▶ [What the task requires]:
Echo the data below verbatim, line for line, omitting every image from the output.

-- BEGIN Information provided --

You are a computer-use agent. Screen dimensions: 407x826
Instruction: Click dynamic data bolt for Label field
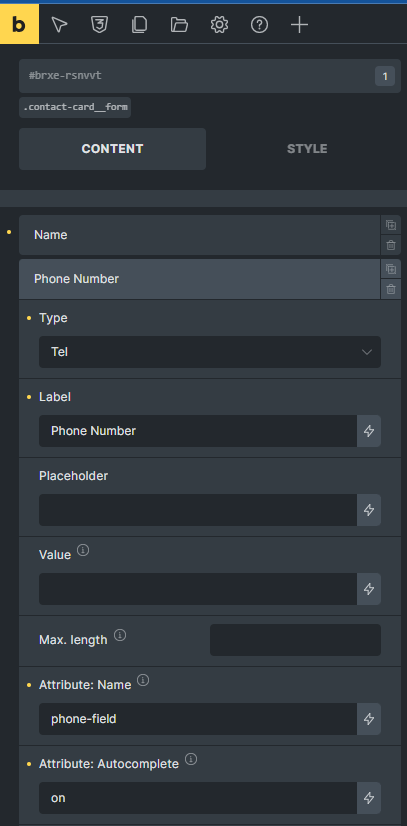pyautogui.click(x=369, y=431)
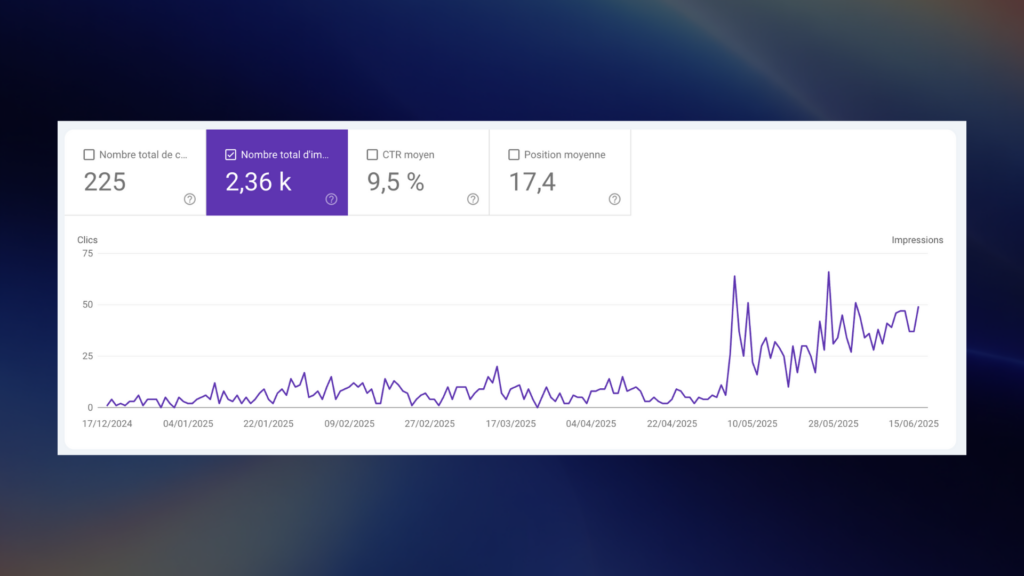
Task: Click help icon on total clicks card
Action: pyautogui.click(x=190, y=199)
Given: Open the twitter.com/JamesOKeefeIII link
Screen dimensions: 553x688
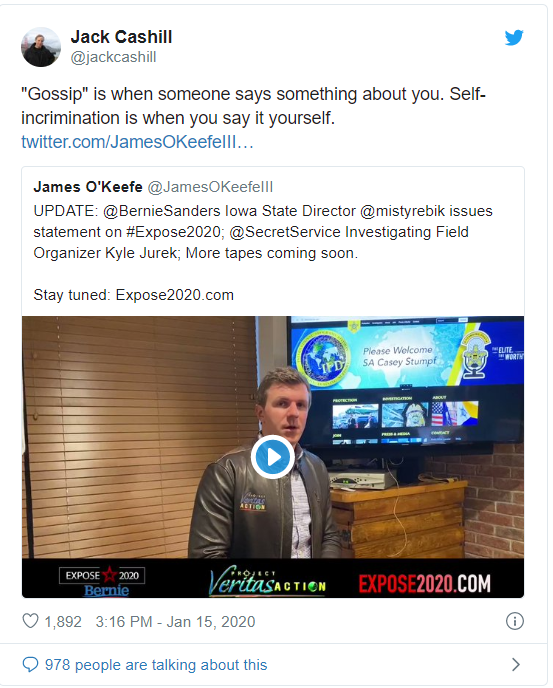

-- END Information provided --

▶ [Solution to the problem]:
You are a computer-use agent. Screen dimensions: 407x826
Instruction: Click dynamic data bolt for Label field
pyautogui.click(x=369, y=431)
Task: Click help icon on total clicks card
Action: pyautogui.click(x=190, y=199)
Given: Open the twitter.com/JamesOKeefeIII link
Screen dimensions: 553x688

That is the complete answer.